In the far south sit the three smallest, but relatively wealthy Mediterranean states: Cyprus (half of it), Malta and Slovenia - formerly a state within Yugoslavia.

In territorial terms, the next, central cluster is the large one, bringing in four neighbours - Poland, the Czech Republic, Slovakia and Hungary - perhaps best characterized as the mature set within Central Europe's transition economies.

Finally, in the north, sit the Baltic states of Estonia, Latvia and Lithuania: the poorest of the new members, and the late starters, but currently enjoying catch-up growth rates that make the rest of the accession club look almost sedentary.

Between them these three mini-clubs will on 1 st May boost the EU's population by 20 per cent, but its GDP by less than 5 per cent.

Poor and poorest

If income per person is based on prevailing domestic prices, the citizens of Cyprus and Slovenia are already wealthier than those of existing EU states Greece and Portugal.

But in international spending power the new members are a lot poorer, on average, than the existing members. Income per head in the Mediterranean accession states is something over 70 per cent of the EU average, while at the lowest end, the Baltic states' average runs at 40 per cent of EU income levels.

Thus the 5 to 7 per cent a year in GDP growth chalked up by the Baltic states in the last two years - compared with 2 to 4 per cent across the rest of the accession countries - is a catch up with a long way to go.

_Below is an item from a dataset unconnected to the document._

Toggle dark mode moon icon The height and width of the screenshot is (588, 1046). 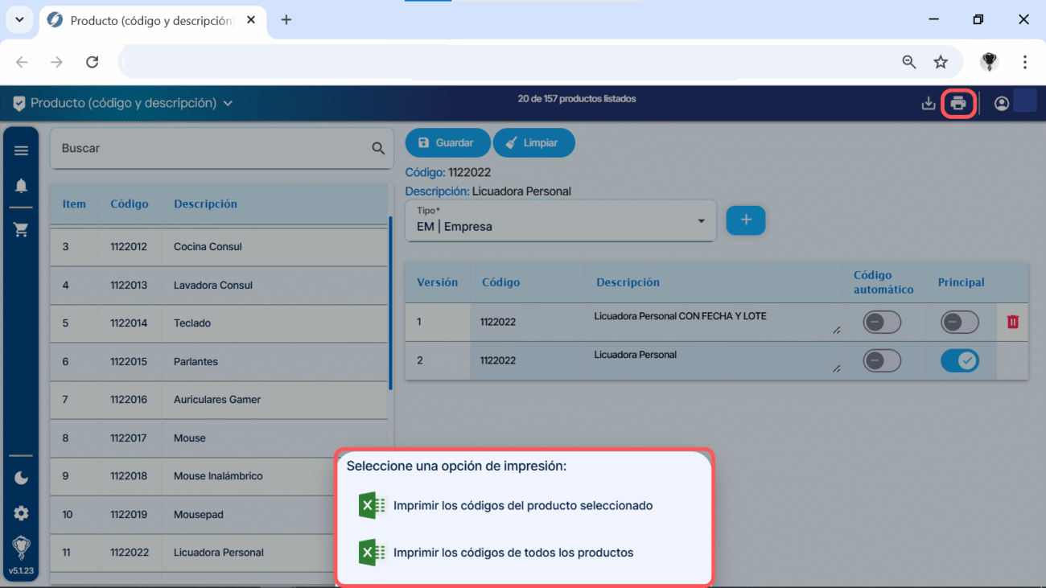point(21,478)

Even for the wealthier new members, EU equivalency is going to take time: at current growth levels Slovenia could take 31 years to reach EU average wealth levels, and Poland 59 years.

To invest, or not

For manufacturers considering investments in the new member states, the disparity in wealth translates into a sharply lower cost base. Manufacturing wages cost an average of £420 a month across the 10 newcomers, compared with £2,300 in the existing EU. There is also more productivity related pay: covering 18 per cent of employees in the accession countries, compared with 7 per cent in the existing EU. And the working week is up to 20 per cent longer.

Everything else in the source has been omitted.